The bite that everyone saw follows. It’s not big. incredibly tiny.
The clip went viral in a matter of hours. Joking comments on Instagram. The moment was broken down frame by frame in Reddit threads. The nibble was likened by some viewers to a cartoon character who is anxiously trying a burger for the first time. Others questioned whether the CEO of the largest fast-food chain in the world truly consumes the food that his business sells, possibly only half-jokingly.
The way the internet responds to situations like these has a peculiar cadence. It’s a promotional video for one minute. It becomes a cultural artifact the next moment. There are memes. Videos of reactions come next. Even brands participate in the discussion. At one point, videos showed executives from competing chains eating their own burgers in incredibly large portions. As you watch it all play out, it seems less like corporate marketing and more like a playground dispute between the major fast-food chains.
Eventually, Kempczinski addressed the chatter with an unexpectedly direct remark. He claimed to eat three or four times a week at McDonald’s. That assertion provoked discussion of its own. It was interpreted by some as evidence that he maintains relationships with his clients. Others made subdued remarks regarding optics and health. In that complex area, fast food has long existed—some people find it comforting, while others find it concerning.
The business might have anticipated a different result from the video. The goal of the Big Arch burger launch was to create excitement, not humor. However, there is a feeling that viral attention—even awkward attention—still has a function. Suddenly, millions of people who had never heard of the Big Arch understood exactly what it was.
When you pass a McDonald’s restaurant on a busy evening, you can understand why the company values these occasions. Families entering the building. Teens gathered around tables. Delivery trucks with insulated bags are waiting. Like food, the company sells familiarity. A new burger needs to blend in with that beat naturally.
Authenticity then becomes problematic. In an effort to seem approachable, contemporary CEOs are increasingly using social media. It works sometimes. It seems a little staged at times. Tiny details, such as body language, tone of voice, or even the size of the first bite, can make all the difference.

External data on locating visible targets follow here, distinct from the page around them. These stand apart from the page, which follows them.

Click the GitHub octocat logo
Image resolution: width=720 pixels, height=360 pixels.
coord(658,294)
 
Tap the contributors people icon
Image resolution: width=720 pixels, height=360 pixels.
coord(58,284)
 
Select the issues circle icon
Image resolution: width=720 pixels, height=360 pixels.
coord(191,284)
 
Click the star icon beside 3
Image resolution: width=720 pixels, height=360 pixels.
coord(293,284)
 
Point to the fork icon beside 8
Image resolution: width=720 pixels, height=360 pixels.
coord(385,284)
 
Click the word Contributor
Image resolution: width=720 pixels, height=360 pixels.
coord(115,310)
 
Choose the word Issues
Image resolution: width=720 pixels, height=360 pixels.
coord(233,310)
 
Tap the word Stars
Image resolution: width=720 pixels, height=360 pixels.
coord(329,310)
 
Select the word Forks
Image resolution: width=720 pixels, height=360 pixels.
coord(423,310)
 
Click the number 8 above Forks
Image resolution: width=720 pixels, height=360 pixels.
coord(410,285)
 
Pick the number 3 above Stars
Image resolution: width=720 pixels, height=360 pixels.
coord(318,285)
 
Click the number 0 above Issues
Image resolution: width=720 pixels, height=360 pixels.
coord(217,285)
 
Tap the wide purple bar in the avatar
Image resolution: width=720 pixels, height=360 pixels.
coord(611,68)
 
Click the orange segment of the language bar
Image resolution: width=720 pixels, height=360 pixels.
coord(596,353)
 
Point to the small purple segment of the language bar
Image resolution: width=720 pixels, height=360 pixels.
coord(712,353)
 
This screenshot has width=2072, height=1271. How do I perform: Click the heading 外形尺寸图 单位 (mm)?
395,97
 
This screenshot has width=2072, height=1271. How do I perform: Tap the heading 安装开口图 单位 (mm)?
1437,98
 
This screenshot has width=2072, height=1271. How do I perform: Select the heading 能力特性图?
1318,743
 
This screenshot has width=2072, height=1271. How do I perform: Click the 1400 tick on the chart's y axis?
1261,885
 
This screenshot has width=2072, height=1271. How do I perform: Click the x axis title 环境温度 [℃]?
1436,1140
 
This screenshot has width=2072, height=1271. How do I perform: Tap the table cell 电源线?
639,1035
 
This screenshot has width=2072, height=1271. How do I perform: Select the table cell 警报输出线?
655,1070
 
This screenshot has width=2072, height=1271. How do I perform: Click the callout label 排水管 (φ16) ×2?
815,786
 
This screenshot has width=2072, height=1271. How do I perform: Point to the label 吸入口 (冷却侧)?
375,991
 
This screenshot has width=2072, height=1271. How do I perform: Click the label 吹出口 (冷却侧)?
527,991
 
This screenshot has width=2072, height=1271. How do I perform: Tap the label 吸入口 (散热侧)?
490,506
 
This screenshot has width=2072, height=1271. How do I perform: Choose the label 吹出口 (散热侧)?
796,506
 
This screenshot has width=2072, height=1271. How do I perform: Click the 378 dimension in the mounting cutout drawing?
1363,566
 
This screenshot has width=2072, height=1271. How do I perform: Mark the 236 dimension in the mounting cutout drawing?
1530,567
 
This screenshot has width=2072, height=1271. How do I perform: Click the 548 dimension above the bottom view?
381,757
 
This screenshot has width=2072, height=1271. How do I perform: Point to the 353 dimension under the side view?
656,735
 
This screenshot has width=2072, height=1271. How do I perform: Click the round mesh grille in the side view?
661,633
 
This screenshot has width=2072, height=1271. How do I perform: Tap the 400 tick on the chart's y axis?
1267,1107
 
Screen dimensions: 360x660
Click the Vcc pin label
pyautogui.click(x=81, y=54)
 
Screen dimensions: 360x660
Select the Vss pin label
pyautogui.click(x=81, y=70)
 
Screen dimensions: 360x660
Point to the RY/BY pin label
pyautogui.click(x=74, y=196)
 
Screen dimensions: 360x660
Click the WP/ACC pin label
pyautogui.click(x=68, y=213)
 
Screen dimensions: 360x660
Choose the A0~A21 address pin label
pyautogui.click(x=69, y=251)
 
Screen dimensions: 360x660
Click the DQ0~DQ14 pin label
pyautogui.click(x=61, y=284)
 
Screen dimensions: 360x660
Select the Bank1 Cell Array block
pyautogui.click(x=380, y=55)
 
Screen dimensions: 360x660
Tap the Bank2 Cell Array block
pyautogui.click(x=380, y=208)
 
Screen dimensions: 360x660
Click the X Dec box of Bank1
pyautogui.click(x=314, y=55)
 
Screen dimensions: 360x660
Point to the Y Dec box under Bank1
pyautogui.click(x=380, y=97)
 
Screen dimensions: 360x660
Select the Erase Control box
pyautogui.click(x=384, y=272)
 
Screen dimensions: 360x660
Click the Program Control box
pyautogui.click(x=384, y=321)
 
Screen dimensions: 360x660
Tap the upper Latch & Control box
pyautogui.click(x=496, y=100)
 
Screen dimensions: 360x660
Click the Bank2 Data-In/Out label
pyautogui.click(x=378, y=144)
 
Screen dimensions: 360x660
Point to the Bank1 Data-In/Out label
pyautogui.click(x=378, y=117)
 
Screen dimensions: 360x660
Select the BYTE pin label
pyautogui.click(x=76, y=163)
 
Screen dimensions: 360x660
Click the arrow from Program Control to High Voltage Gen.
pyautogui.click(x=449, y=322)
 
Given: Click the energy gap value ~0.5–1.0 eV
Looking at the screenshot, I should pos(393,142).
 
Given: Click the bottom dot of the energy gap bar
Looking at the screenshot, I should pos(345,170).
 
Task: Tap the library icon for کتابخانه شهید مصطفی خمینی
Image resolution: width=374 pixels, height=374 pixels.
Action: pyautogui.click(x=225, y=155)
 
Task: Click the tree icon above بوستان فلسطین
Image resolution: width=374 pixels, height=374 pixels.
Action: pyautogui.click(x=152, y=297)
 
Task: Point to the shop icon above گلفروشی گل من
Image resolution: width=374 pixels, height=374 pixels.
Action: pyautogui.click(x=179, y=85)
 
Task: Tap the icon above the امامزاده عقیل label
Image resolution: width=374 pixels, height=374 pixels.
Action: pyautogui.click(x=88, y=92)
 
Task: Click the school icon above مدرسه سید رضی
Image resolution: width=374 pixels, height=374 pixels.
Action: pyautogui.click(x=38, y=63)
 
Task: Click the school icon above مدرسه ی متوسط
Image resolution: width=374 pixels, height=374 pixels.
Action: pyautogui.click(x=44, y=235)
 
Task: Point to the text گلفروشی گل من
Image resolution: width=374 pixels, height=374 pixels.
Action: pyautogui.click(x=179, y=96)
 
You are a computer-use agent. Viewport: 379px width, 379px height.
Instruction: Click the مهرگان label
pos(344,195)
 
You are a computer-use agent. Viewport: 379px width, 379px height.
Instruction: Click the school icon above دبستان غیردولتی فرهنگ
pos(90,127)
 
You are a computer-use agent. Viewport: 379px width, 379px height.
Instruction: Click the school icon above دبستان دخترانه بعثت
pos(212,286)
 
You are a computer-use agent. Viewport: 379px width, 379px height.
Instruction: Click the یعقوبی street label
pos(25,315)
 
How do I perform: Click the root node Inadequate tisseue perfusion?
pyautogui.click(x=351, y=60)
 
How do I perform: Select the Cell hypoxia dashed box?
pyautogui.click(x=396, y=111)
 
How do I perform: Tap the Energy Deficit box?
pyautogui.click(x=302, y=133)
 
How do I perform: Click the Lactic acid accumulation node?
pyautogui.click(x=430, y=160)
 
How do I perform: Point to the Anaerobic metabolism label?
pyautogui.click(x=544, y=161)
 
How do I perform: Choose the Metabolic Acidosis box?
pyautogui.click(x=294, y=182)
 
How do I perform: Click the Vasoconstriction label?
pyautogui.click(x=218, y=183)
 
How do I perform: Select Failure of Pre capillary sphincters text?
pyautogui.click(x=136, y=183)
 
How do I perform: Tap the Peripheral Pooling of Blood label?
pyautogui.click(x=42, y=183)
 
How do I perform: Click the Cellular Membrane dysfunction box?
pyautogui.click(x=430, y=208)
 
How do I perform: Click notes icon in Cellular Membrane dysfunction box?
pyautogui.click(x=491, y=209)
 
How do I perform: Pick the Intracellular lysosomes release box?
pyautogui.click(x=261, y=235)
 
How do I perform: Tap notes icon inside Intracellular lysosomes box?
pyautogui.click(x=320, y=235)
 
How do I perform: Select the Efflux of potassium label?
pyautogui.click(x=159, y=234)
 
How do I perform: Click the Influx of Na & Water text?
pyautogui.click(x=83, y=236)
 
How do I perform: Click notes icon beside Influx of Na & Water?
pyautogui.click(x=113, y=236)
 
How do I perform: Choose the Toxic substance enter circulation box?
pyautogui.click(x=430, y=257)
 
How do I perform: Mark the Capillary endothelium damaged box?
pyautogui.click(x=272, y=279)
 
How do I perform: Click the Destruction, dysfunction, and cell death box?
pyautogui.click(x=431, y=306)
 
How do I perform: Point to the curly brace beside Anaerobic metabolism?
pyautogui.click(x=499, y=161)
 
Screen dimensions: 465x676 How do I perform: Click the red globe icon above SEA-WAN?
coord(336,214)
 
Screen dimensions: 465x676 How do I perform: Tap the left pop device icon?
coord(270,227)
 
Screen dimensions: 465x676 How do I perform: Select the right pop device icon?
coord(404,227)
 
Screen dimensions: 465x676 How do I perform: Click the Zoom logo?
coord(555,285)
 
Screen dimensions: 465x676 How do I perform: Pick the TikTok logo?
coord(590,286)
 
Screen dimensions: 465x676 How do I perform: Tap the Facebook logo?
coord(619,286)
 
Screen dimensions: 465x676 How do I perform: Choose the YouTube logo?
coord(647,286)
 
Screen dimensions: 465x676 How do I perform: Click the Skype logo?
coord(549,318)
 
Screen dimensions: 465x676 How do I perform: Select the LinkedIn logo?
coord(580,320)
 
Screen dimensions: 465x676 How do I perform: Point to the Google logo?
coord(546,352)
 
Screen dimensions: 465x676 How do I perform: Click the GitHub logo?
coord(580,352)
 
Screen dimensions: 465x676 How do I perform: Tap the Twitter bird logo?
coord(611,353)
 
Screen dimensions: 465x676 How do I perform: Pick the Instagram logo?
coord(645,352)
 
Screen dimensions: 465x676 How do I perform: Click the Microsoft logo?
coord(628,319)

It’s difficult to ignore how fleeting those moments are. The story can be changed by a single uncomfortable pause. What started out as a promotional video turns into a discussion about leadership, company image, and whether or not executives actually live in the worlds they oversee.
The episode is likely to eventually fade for McDonald’s. Decades of cultural changes, menu experiments, and public criticism have not affected the chain. That trajectory is unlikely to be altered by a tiny bite of a burger. Nevertheless, there is an intriguing lesson concealed in plain sight when viewing the clip today.
Every gesture is magnified in the social media age. Each word is repeated. Occasionally, the internet surprisingly determines that the way someone bites into a billion-dollar product is more fascinating than the burger itself.